Shareholders are requested to complete and return a Form of Proxy whether or not they wish to attend the General Meeting. The return of a Form of Proxy will not prevent Shareholders from attending the General Meeting and voting in person should they so wish.
CREST members who wish to appoint a proxy or proxies through the CREST electronic proxy appointment service may do so for the General Meeting by using the procedures described in the CREST Manual (available via www.euroclear.com/CREST). CREST personal members or other CREST sponsored members, and those CREST members who have appointed a voting service provider(s), should refer to their CREST sponsor or voting service provider(s), who will be able to take the appropriate action on their behalf.
CREST members wishing to appoint one or more proxies or to give an instruction to a proxy (whether previously appointed or otherwise) via the CREST system must ensure that, in order for such CREST appointment or instruction to be effective, it is received by the Company's agent, Computershare Investor Services PLC (Participant ID number 3RA50) no later than 48 hours, excluding weekends or Bank Holidays, before the General Meeting or any adjournment thereof, together with any power of attorney or other authority under which it is sent. For this purpose, the time of receipt will be taken to be the time (as determined by the timestamp generated by the CREST system) from which Computershare Investor Services PLC is able to retrieve the message. The Company may treat as invalid a proxy appointment sent by CREST in the circumstances set out in Regulation 35(5)(a) of the Uncertificated Securities Regulations 2001.

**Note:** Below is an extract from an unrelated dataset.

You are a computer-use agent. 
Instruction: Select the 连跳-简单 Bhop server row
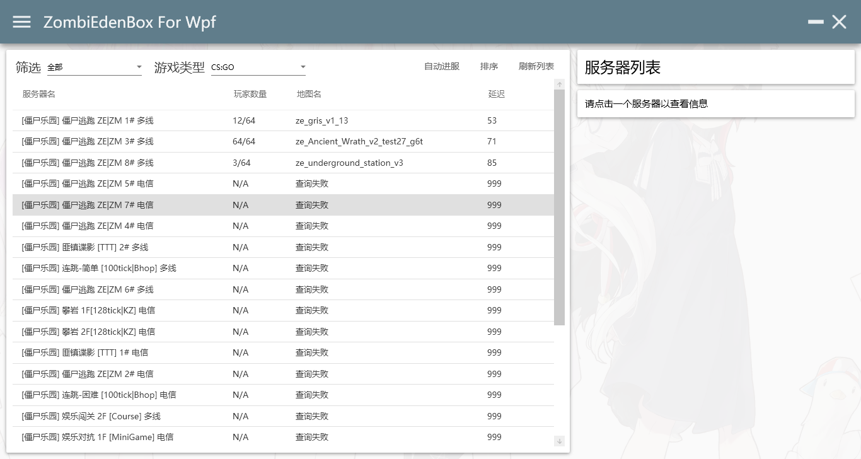click(x=252, y=268)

CREST members should read the notes to the notice of the General Meeting set out on pages 22 and 23 for further details.
Shareholders should have regard to the following risks when considering the Resolutions:
conversion of the C Shares into Ordinary Shares, the C Share Pool will differ from the Ordinary Share Pool in terms of performance and growth in Net Asset Value as the assets and liabilities in the pools will be different). In addition, the Company may have borrowings available from time to time which may be utilised for investment opportunities prior to the use of the Net Proceeds and any proceeds from future share issues (see paragraph 2 for a description of how investment opportunities will be allocated in respect of the Debt Facility the Company is in the process of arranging);
General risk factors relating to an investment in the Company and the C Shares will be set out in the Prospectus expected to be published in early March 2018.
The Board considers the Resolutions to be in the best interests of the Company and Shareholders as a whole. Accordingly, the Board recommends that Ordinary Shareholders vote in favour of the Resolutions to be proposed at the General Meeting, as the Directors also intend to do in respect of their own beneficial holdings amounting to 125,000 Ordinary Shares in aggregate, representing approximately 0.06 per cent. of the current voting share capital of the Company.
The Delegated Investment Manager also intends to vote in favour of the Resolutions to be proposed at the General Meeting in respect of its own beneficial holdings amounting to 900,000 Ordinary Shares in aggregate, representing approximately 0.45 per cent. of the current voting share capital of the Company.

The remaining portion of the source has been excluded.